Instructions to follow | Render every line of the listing below as a JSON array of strings, one string per line, with blank lines omitted.

[Extracted listing]
───

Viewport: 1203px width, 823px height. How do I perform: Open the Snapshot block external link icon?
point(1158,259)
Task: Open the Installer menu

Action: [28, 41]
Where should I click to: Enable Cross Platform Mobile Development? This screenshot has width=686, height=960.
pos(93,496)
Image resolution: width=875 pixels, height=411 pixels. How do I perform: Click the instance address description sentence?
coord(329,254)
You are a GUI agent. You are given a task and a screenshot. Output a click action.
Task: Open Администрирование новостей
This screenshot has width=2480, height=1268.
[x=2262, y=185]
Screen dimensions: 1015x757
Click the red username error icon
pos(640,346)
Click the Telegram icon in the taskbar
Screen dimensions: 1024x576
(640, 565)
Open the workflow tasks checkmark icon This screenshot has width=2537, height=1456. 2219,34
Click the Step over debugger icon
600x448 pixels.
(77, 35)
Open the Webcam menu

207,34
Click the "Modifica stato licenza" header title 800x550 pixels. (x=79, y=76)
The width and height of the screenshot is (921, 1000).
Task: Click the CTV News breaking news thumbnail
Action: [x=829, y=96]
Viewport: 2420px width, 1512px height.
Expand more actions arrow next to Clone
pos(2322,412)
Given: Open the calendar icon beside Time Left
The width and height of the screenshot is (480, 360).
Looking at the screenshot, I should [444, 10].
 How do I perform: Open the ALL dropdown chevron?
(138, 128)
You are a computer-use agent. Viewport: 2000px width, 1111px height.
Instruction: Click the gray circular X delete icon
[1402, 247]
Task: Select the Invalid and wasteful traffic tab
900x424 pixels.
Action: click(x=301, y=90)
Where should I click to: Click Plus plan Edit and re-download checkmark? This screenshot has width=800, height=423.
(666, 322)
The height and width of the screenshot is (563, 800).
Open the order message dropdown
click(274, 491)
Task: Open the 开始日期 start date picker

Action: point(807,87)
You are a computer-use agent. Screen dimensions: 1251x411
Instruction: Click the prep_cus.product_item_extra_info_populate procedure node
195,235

───

Right answer |
[
  "Viewport: 1203px width, 823px height. How do I perform: Open the Snapshot block external link icon?",
  "point(1158,259)",
  "Task: Open the Installer menu",
  "Action: [28, 41]",
  "Where should I click to: Enable Cross Platform Mobile Development? This screenshot has width=686, height=960.",
  "pos(93,496)",
  "Image resolution: width=875 pixels, height=411 pixels. How do I perform: Click the instance address description sentence?",
  "coord(329,254)",
  "You are a GUI agent. You are given a task and a screenshot. Output a click action.",
  "Task: Open Администрирование новостей",
  "This screenshot has width=2480, height=1268.",
  "[x=2262, y=185]",
  "Screen dimensions: 1015x757",
  "Click the red username error icon",
  "pos(640,346)",
  "Click the Telegram icon in the taskbar",
  "Screen dimensions: 1024x576",
  "(640, 565)",
  "Open the workflow tasks checkmark icon This screenshot has width=2537, height=1456. 2219,34",
  "Click the Step over debugger icon",
  "600x448 pixels.",
  "(77, 35)",
  "Open the Webcam menu",
  "207,34",
  "Click the \"Modifica stato licenza\" header title 800x550 pixels. (x=79, y=76)",
  "The width and height of the screenshot is (921, 1000).",
  "Task: Click the CTV News breaking news thumbnail",
  "Action: [x=829, y=96]",
  "Viewport: 2420px width, 1512px height.",
  "Expand more actions arrow next to Clone",
  "pos(2322,412)",
  "Given: Open the calendar icon beside Time Left",
  "The width and height of the screenshot is (480, 360).",
  "Looking at the screenshot, I should [444, 10].",
  " How do I perform: Open the ALL dropdown chevron?",
  "(138, 128)",
  "You are a computer-use agent. Viewport: 2000px width, 1111px height.",
  "Instruction: Click the gray circular X delete icon",
  "[1402, 247]",
  "Task: Select the Invalid and wasteful traffic tab",
  "900x424 pixels.",
  "Action: click(x=301, y=90)",
  "Where should I click to: Click Plus plan Edit and re-download checkmark? This screenshot has width=800, height=423.",
  "(666, 322)",
  "The height and width of the screenshot is (563, 800).",
  "Open the order message dropdown",
  "click(274, 491)",
  "Task: Open the 开始日期 start date picker",
  "Action: point(807,87)",
  "You are a computer-use agent. Screen dimensions: 1251x411",
  "Instruction: Click the prep_cus.product_item_extra_info_populate procedure node",
  "195,235"
]